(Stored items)
──────────
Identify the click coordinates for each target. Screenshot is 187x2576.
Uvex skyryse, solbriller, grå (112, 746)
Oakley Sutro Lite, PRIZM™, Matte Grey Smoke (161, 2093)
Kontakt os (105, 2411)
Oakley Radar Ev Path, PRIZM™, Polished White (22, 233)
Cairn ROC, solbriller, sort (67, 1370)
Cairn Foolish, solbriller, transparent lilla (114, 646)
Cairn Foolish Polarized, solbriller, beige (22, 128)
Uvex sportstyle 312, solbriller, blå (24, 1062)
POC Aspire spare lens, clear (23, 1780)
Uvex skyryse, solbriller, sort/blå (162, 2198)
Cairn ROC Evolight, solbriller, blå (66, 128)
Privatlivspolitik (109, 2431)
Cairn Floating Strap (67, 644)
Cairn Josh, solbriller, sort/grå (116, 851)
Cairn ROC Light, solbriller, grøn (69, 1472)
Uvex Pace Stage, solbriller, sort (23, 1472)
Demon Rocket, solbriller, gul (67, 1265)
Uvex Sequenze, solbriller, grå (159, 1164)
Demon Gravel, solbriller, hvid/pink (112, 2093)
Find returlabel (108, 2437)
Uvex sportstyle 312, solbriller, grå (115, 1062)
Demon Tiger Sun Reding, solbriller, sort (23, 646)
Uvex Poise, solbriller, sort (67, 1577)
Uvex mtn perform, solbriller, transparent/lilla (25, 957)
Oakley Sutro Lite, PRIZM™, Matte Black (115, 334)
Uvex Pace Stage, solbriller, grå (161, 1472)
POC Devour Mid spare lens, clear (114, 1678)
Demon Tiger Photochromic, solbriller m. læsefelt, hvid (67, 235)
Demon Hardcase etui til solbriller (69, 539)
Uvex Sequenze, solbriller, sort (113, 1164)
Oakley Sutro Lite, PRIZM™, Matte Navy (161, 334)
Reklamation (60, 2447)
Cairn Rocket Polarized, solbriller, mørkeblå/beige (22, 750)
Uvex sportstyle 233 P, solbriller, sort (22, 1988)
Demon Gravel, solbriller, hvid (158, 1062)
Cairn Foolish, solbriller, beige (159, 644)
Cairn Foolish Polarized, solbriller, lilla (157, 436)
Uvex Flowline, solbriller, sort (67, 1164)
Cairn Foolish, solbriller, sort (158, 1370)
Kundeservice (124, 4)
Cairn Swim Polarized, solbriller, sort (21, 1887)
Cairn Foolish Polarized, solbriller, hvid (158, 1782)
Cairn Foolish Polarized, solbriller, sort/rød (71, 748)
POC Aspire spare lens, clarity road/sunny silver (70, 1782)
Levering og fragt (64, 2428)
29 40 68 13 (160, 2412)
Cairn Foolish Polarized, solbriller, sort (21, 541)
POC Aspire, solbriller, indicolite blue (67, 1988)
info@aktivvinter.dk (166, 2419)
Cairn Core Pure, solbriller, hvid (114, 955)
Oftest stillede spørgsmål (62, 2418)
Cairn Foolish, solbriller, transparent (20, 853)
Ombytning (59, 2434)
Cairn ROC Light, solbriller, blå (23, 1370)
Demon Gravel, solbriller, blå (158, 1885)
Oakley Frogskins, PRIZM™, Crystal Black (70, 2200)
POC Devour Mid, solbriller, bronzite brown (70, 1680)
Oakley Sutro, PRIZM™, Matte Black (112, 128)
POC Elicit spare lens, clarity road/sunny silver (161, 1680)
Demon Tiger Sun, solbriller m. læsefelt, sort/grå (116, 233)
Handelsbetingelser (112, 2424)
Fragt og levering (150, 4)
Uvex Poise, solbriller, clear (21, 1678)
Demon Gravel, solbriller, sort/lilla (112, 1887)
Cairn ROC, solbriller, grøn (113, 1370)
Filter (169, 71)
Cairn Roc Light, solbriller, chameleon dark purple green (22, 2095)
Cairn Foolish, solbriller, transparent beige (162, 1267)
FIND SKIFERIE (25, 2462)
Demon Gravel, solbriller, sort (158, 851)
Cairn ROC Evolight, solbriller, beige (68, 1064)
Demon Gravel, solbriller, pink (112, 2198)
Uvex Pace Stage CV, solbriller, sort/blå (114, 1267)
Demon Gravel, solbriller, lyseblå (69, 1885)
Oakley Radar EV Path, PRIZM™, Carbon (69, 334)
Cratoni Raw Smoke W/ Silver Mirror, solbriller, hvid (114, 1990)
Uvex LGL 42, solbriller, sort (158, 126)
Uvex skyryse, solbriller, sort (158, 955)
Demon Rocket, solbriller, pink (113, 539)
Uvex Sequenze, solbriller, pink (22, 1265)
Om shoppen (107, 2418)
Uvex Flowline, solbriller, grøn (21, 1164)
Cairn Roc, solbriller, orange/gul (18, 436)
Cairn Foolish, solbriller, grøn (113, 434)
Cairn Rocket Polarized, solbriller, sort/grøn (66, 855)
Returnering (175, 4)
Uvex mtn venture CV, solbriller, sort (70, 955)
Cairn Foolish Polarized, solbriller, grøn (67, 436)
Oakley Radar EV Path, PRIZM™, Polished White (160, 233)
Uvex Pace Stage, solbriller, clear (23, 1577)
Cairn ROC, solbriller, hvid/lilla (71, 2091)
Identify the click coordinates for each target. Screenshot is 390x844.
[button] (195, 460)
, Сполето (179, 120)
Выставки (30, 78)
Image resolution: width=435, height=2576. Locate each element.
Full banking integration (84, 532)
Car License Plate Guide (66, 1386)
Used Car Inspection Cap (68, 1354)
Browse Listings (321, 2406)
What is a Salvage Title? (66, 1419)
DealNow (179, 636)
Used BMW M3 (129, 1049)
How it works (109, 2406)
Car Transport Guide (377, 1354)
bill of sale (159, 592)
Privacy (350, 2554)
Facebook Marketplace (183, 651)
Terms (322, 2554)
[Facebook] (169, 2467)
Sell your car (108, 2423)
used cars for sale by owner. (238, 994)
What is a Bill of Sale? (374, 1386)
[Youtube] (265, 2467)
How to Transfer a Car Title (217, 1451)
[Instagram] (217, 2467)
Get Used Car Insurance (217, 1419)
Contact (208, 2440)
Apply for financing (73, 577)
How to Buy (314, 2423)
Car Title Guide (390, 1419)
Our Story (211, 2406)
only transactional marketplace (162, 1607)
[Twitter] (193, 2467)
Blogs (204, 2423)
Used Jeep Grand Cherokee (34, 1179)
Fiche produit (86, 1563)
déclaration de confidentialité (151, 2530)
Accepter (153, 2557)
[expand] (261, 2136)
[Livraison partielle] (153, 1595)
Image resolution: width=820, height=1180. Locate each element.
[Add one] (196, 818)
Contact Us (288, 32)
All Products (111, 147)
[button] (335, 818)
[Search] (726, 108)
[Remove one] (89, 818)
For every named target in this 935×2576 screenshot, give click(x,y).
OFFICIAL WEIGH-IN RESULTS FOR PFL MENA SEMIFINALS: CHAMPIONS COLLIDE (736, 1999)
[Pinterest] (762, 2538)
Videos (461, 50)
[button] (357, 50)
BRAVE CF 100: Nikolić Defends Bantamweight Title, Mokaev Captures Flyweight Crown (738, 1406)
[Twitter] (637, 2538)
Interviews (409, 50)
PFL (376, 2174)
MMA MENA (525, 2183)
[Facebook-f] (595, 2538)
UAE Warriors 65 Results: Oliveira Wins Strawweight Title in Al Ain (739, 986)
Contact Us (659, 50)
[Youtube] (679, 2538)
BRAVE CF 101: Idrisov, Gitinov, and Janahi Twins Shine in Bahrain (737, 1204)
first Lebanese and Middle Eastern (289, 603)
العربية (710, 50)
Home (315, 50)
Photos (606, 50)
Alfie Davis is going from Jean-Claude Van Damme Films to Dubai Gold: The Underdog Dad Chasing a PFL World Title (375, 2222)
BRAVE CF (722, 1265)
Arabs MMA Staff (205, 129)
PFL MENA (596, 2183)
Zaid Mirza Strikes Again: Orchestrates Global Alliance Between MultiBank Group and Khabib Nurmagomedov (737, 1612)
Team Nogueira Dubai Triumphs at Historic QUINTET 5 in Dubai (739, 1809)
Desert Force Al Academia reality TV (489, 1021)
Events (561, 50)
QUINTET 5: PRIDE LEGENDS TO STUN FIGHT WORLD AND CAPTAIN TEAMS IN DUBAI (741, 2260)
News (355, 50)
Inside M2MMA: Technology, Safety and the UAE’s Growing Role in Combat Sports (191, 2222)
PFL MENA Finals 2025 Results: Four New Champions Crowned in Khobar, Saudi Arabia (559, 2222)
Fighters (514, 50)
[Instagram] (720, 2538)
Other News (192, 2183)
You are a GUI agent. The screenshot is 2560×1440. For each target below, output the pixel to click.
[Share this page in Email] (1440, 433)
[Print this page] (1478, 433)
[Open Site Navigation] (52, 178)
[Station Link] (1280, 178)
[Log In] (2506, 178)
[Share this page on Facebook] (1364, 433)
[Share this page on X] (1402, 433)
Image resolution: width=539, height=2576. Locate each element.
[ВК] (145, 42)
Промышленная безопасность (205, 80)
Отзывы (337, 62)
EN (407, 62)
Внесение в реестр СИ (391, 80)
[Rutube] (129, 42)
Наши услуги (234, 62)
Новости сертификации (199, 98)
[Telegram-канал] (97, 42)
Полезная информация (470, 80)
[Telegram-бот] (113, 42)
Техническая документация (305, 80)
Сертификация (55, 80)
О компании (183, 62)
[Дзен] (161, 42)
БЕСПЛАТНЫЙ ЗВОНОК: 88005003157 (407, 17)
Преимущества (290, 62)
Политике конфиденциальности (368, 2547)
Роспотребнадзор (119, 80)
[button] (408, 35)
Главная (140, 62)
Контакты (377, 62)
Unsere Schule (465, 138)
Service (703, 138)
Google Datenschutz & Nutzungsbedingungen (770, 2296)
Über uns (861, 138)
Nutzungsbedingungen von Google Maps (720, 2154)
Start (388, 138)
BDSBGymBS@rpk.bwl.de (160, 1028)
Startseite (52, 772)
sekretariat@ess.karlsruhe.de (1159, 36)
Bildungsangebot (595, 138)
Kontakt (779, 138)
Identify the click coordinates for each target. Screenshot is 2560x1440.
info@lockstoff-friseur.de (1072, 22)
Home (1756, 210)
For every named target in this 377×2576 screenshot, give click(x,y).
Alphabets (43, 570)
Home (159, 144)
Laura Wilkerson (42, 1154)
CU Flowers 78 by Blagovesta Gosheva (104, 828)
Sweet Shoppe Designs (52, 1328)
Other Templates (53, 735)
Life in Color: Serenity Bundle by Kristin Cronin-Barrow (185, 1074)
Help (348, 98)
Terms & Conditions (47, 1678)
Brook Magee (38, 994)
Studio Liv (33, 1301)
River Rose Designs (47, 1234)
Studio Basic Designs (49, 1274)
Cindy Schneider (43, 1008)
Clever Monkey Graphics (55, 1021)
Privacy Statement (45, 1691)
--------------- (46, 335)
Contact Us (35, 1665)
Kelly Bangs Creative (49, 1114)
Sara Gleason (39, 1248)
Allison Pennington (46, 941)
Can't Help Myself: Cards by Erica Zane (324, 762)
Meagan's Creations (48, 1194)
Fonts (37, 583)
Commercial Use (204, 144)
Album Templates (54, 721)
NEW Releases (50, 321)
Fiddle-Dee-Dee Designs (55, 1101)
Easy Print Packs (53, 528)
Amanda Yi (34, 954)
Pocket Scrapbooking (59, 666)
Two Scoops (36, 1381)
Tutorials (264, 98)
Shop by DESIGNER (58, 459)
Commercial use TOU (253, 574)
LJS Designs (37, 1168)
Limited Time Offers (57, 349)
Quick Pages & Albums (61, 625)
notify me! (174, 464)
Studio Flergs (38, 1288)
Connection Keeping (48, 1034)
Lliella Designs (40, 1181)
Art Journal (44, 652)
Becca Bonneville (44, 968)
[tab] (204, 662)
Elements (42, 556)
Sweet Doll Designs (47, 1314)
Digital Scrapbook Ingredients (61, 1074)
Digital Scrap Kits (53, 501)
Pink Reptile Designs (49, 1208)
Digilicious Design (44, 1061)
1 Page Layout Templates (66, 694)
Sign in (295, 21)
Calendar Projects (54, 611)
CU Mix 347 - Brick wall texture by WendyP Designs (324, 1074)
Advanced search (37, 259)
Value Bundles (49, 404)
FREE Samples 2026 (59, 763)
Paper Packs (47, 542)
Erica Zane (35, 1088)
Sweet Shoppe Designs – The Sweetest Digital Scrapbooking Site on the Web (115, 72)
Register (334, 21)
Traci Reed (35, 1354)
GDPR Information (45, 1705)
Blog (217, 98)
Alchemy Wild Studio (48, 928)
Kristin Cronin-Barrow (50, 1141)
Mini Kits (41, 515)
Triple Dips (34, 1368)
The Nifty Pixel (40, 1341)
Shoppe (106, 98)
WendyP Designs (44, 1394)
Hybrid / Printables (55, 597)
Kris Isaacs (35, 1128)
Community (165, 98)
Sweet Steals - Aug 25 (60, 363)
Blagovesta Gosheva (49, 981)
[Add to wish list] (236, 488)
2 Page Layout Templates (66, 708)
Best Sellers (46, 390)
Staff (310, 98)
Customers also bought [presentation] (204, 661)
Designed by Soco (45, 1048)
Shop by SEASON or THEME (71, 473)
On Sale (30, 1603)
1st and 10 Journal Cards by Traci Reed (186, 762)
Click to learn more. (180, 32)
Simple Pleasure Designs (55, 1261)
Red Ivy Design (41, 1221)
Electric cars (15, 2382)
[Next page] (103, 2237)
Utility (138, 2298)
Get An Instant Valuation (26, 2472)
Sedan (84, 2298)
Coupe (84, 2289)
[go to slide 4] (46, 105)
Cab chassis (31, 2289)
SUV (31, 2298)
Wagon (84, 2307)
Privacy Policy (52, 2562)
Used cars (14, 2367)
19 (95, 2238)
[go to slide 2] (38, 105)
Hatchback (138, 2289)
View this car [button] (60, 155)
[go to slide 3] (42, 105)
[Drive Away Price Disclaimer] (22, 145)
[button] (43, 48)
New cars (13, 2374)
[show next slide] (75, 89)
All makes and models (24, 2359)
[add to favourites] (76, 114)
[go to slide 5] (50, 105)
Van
──────────
**TASK PROMPT:**
In the entries above, find lines with "grøn" and copy each.

**YOUR RESPONSE:**
Cairn ROC Light, solbriller, grøn (69, 1472)
Cairn ROC, solbriller, grøn (113, 1370)
Uvex Flowline, solbriller, grøn (21, 1164)
Cairn Foolish, solbriller, grøn (113, 434)
Cairn Rocket Polarized, solbriller, sort/grøn (66, 855)
Cairn Foolish Polarized, solbriller, grøn (67, 436)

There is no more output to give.